Comment la crise agricole change-t-elle l’approche de la valorisation des exploitations ? C’est autour de cette question que s’est tenue la journée d’échange « SynerJ » du 28 octobre 2016, consacrée à la transmission. 180 personnes étaient présentes à ce rendez-vous organisé par la Fédération des centres de gestion agréés agricoles (FCGAA) et l’Union des experts-comptables agricoles (Uneca), en partenariat avec le Groupe France Agricole (1).

 

Trois tables-rondes ont pris pour thème la valorisation des entreprises, la place de l’incorporel et de l’environnement dans cette valorisation, ainsi que l’intérêt des sociétés pour supporter une entité économique.

Environnement instable

Selon Jean-Luc Theuret, président de la FCGAA, « l’évaluation d’une exploitation agricole donne la part belle à sa valeur patrimoniale, en négligeant souvent sa valeur économique.
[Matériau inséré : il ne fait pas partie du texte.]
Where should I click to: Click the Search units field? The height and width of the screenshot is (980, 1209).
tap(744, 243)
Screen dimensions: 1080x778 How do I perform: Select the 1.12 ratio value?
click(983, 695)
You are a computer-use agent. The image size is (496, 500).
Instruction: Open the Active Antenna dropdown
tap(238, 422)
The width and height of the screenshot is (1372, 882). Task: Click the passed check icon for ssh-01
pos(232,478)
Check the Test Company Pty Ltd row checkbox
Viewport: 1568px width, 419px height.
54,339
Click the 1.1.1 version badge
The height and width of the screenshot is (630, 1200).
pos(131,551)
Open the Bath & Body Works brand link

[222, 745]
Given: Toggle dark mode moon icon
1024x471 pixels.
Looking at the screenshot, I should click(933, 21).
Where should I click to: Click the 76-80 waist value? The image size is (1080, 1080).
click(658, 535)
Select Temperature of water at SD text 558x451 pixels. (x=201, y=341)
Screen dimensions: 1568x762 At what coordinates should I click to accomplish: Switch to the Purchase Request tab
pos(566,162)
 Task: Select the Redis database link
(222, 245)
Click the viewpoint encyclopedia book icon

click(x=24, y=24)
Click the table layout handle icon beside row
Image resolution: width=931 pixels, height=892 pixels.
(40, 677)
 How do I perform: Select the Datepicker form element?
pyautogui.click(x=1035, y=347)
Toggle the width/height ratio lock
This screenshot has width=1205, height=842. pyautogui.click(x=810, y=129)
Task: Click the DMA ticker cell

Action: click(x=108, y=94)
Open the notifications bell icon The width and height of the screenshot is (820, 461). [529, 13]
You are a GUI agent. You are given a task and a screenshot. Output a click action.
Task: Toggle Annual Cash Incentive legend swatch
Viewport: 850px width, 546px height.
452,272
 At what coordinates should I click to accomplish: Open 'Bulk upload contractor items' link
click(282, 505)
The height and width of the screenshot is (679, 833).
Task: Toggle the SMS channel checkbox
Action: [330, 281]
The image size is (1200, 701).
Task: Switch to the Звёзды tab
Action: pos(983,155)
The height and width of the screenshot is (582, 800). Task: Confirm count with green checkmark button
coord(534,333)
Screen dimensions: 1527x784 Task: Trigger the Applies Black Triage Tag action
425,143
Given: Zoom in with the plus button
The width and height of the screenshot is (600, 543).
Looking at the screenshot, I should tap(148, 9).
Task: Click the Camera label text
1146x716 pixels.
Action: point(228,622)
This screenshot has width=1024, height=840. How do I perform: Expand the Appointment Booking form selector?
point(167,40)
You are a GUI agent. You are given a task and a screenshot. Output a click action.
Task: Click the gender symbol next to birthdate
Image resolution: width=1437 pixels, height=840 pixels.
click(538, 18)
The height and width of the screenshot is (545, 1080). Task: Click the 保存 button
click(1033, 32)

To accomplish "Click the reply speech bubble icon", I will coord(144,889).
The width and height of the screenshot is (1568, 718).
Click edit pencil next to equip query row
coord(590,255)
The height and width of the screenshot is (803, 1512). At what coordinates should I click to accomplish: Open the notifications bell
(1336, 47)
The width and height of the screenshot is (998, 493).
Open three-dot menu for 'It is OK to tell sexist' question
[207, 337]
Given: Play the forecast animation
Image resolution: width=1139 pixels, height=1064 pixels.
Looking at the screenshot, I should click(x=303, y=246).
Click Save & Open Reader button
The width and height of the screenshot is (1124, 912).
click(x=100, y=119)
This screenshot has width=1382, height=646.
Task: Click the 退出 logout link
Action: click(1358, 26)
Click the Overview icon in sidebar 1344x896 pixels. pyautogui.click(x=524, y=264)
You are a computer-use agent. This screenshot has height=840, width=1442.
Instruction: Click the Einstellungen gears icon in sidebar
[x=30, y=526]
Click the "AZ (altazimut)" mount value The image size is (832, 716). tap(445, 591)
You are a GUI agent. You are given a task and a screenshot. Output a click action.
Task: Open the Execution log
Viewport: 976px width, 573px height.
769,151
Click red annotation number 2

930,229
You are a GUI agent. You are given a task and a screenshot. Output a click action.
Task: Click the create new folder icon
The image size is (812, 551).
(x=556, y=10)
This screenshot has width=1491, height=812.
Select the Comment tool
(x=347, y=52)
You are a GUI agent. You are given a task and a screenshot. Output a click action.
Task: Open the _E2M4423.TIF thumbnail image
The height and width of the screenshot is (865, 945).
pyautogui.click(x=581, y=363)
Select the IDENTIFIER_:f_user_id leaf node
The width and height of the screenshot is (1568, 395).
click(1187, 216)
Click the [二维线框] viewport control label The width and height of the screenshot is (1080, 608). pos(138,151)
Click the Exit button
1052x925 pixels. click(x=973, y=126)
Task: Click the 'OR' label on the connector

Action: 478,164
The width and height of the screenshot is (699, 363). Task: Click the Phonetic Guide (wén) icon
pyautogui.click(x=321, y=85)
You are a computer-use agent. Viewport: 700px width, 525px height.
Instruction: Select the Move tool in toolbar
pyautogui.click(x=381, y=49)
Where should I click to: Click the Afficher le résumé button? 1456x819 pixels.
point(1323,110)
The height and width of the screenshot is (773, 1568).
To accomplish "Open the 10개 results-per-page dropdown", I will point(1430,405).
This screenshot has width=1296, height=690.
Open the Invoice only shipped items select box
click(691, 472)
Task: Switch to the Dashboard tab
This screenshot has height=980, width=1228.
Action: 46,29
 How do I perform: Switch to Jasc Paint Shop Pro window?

Or, la valeur patrimoniale, fondée sur la valeur vénale des biens, est souvent plus élevée ». De son côté, « le repreneur optimiste, généralement fortement endetté, a calé ses annuités sur des performances anciennes de l’exploitation ».

 

Les experts constatent ainsi une hausse du prix de vente des exploitations, et donc du coût des installations : « +35,8 % en 6 ans, soit +6 % par an », selon Pascal Donet, responsable du développement chez Altoneo. Le prix des fermes augmente en même temps que le degré de dépendance financière des agriculteurs, et les marges de sécurité lors des installations sont de plus en plus faibles.

 

« La fragilisation des systèmes nécessitera d’anticiper davantage la fluctuation des prix agricoles », prévient Pascal Donet. D’autant qu’au risque des marchés planant sur les paysans, s’ajoutent les risques climatiques, illustrés par la dernière campagne, ainsi que « des risques environnementaux et normatifs »…

 

« Il faut intégrer davantage cette notion de risque, poursuit Jean-Luc Theuret. Dans le conseil aux cédants et aux repreneurs, il est nécessaire d’insister sur la rentabilité et calculer la capacité à dégager de la valeur dans un environnement instable ». Un argument retenu également du côté des banques.

 

Renforcer les mesures d’évaluation

Selon les intervenants, les financeurs devraient demander de plus en plus d’autofinancement aux porteurs de projets. Il faut dire que Xavier Cassedanne, expert des filières des grandes cultures à la direction de l’agriculture du Crédit agricole, constate lui aussi « une rentabilité économique de plus en plus fragilisée ». En particulier dans les zones intermédiaires, à faible potentiel. Dans le Centre ou en Bourgogne, par exemple, les capacités de remboursement se dégradent avec l’affaiblissement du chiffre d’affaires, remarque-t-il. Même si les bilans moyens restent convenables, ils cachent d’énormes disparités : de grandes exploitations génèrent des EBE négatifs quand d’autres sont étonnamment performantes. Et le fossé se creuse entre elles.

 

Face à ce phénomène, Xavier Cassedanne estime nécessaire de « renforcer les mesures d’évaluation pour identifier les facteurs explicatifs des plus performants ». Aussi pour étudier « la robustesse et les capacités de résistance d’une exploitation » et pour s’assurer que les clients aient une parfaite connaissance de leurs prix de revient et de leurs coûts, « ce qui n’est pas toujours le cas »…

 

Il semble par ailleurs probable que le comportement du chef d’exploitation dans ses prises de décision aura de plus en plus d’importance dans le traitement des dossiers de financement… « Dans les années à venir, les banques demanderont des éléments qui vont au-delà des seuls indicateurs financiers. Les experts devront donc être en mesure de les leur communiquer », a ainsi noté Jean-Luc Theuret, président de la FCGAA.

 

 

(1) Lire notre dossier « Exploitations : que valent-elles vraiment ? » dans La France Agricole du 28 octobre 2016, n° 3666.